Dear Dave Ramsey…

Dave Ramsey

Dave Ramsey is well known for giving out financial advice that involves minimizing risk in all ways, shapes and forms- in particular as it relates to consumer credit. Unfortunately, this time around, it appears as though he got in over his head while responding to a reader’s query:

Dear Dave,

My broker has recommended a managed futures fund. I’ve never heard of these, and I got the feeling she doesn’t know much about them, either.

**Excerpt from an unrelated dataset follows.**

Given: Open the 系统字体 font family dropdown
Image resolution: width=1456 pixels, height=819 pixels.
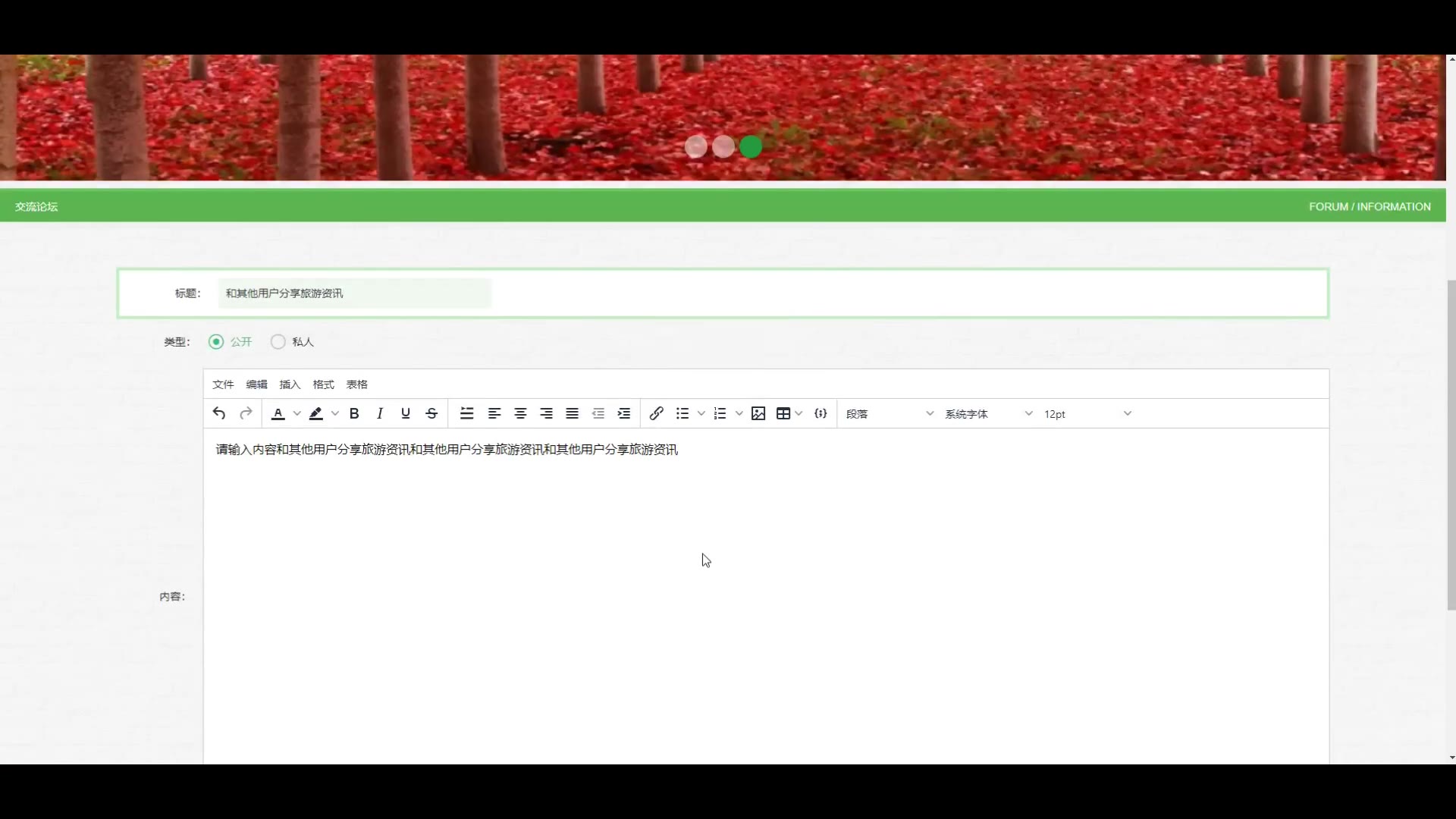Looking at the screenshot, I should tap(988, 414).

She’s always been very conservative and reliable before, so we’re concerned. Can you explain something about them?

Krista

Dear Krista,

It sounds a little like she jumped off the cliff and became a roulette dealer. The term “managed futures” is virtually an oxymoron. I think she needs to explain her behavior

and the investment after this stunt!

With managed futures you’re basically betting on the future price of a commodity. What’s the price of gold, or oil, or wheat going to be somewhere down the road? You’re guessing as to what the future will bring, and managing a group of those guesses. What a joke!

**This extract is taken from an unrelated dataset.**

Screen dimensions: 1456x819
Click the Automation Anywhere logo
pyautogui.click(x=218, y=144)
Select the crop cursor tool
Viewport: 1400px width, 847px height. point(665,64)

People in the brokerage business represent dumb things every day. The sad thing is this is someone you thought you could trust.

—Dave

We, obviously, disagree.

Dear Dave,

We have a few problems with your response to Krista. Initially- there is a big difference between Managed Futures and Managed Futures Funds. To educate yourself further on the issue, check out our newsletter on Rydex and Wisdom Tree’s funds.

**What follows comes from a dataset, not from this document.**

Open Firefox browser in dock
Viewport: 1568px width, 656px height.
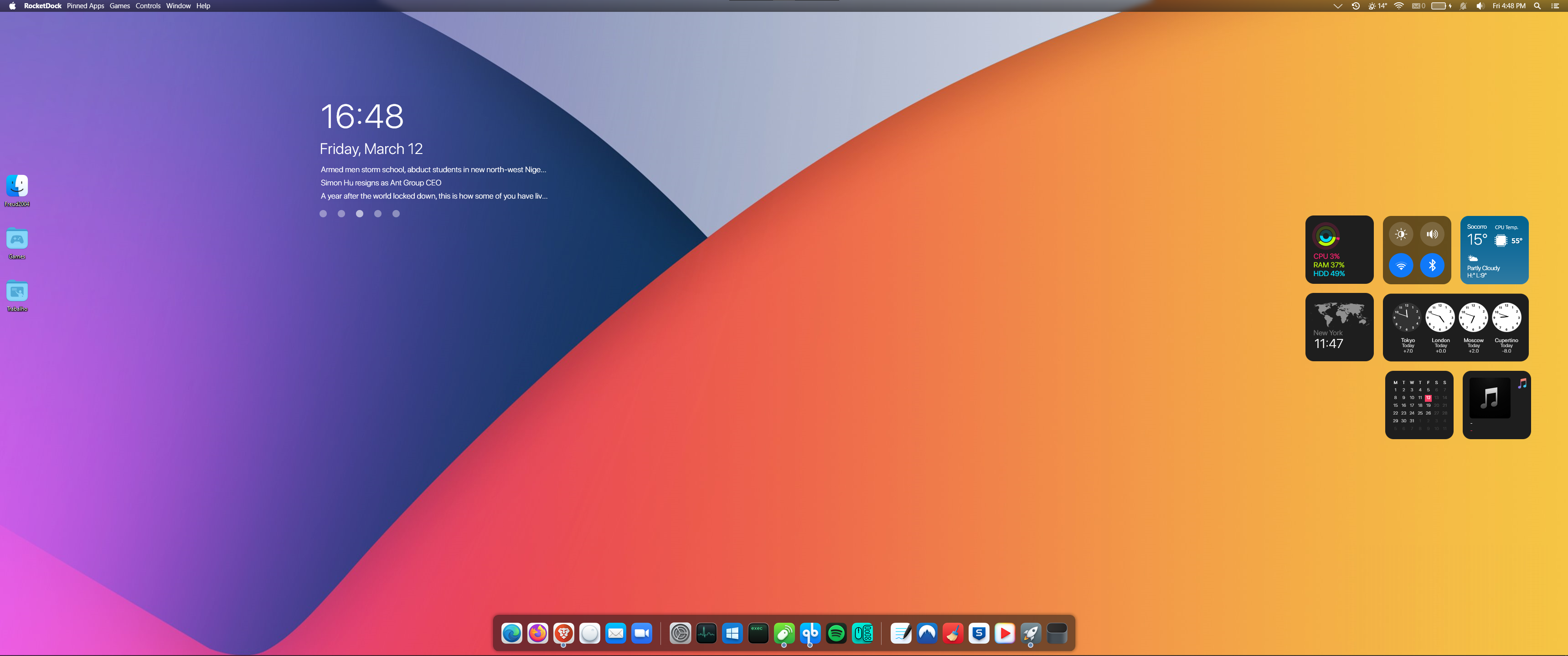click(537, 634)

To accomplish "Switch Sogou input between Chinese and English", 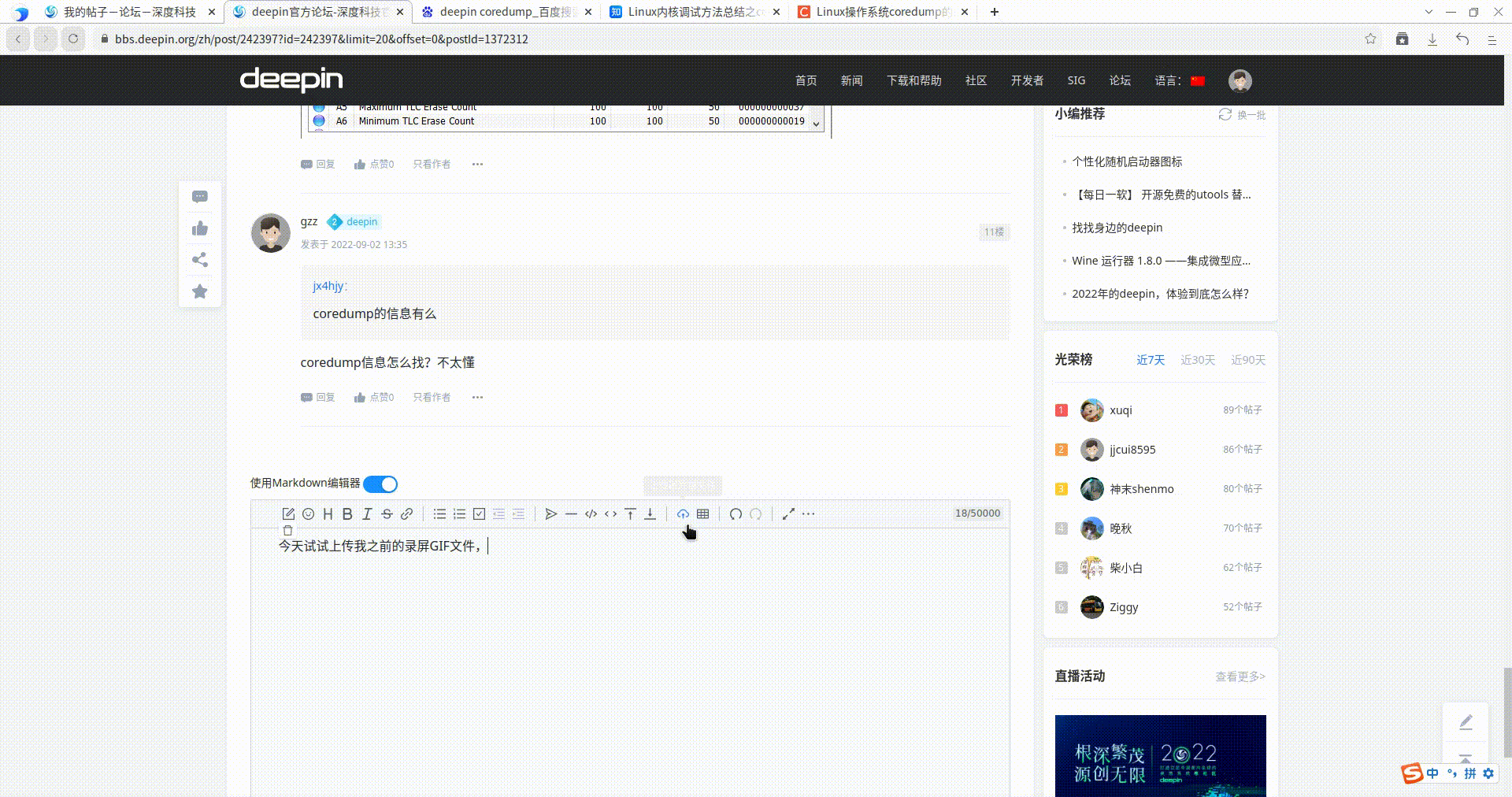I will (1433, 773).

Secondly, your description of managed futures is just plain wrong. Managed futures are an asset class which allows exposure to commodities, correct. But they also give exposure to interest rates, foreign currencies, and even stock indices. But more importantly, managed futures funds are run by professional commodity trading advisors who are registered with the CFTC and NFA. So Krista would not be guessing what the future will bring at all, nor would Krista be managing a group of those guesses – she would be hiring a professional manager to monitor global markets and invest in trends both up and down.

The main difference between managed futures and whatever you would recommend to deal with an uncertain economic environment ahead is this ability of managed futures to invest in markets both on the long side (going up) and the short side (going down). This allowed managed futures as an asset class to post gains in 2008 while global stock markets were down a large amount [past performance is not necessarily indicative of future performance].

We understand Managed Futures are not well known among the public (kudos to Krista’s advisor for pointing them out to her), but immediately condemning something which is new and not understood as a “joke” is not the way to educate your readers. A little digging and you would have found that managed futures have the ability to reduce risk in a portfolio, which seems right up your alley.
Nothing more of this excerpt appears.